Extracting Data from ArcGIS Services¶
Portolan can extract data directly from ArcGIS REST services:
- FeatureServer/MapServer: Vector data → GeoParquet files
- ImageServer: Raster imagery → Cloud-Optimized GeoTIFF (COG) tiles
Quick Start¶
# Extract all layers from a FeatureServer
portolan extract arcgis https://services.arcgis.com/.../FeatureServer ./output
# Extract tiles from an ImageServer (uses bbox to limit area)
portolan extract arcgis https://example.com/.../ImageServer ./output --bbox "minx,miny,maxx,maxy"
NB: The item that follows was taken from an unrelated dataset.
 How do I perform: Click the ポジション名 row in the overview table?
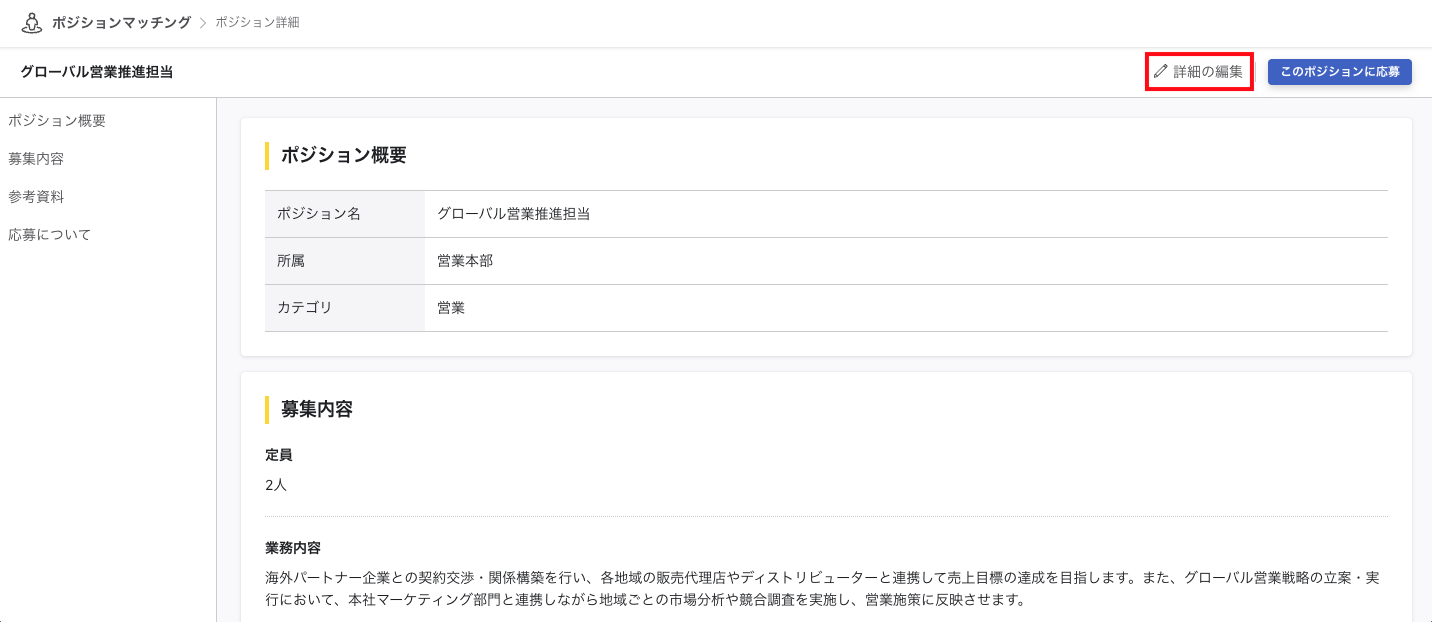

# Preview what would be extracted (dry run)
portolan extract arcgis URL --dry-run
Service Types¶
Portolan auto-detects the service type from the URL:
| URL Pattern | Service Type | Output Format |
|---|---|---|
.../FeatureServer |
Vector features | GeoParquet |
.../MapServer |
Vector features | GeoParquet |
.../ImageServer |
Raster imagery | COG tiles |
FeatureServer / MapServer Extraction¶
Basic Usage¶
Point Portolan at any ArcGIS FeatureServer or MapServer URL:
portolan extract arcgis \
https://services.arcgis.com/fLeGjb7u4uXqeF9q/ArcGIS/rest/services/Census_2020/FeatureServer \
./census_2020
This will:
- Discover all layers in the service
- Extract each layer to GeoParquet format
- Apply Hilbert spatial sorting for efficient queries
- Generate an extraction report in
.portolan/extraction-report.json
Filtering Layers¶
Use glob patterns to extract specific layers:
# Include only layers matching patterns
portolan extract arcgis URL --layers "Census*,Transport*"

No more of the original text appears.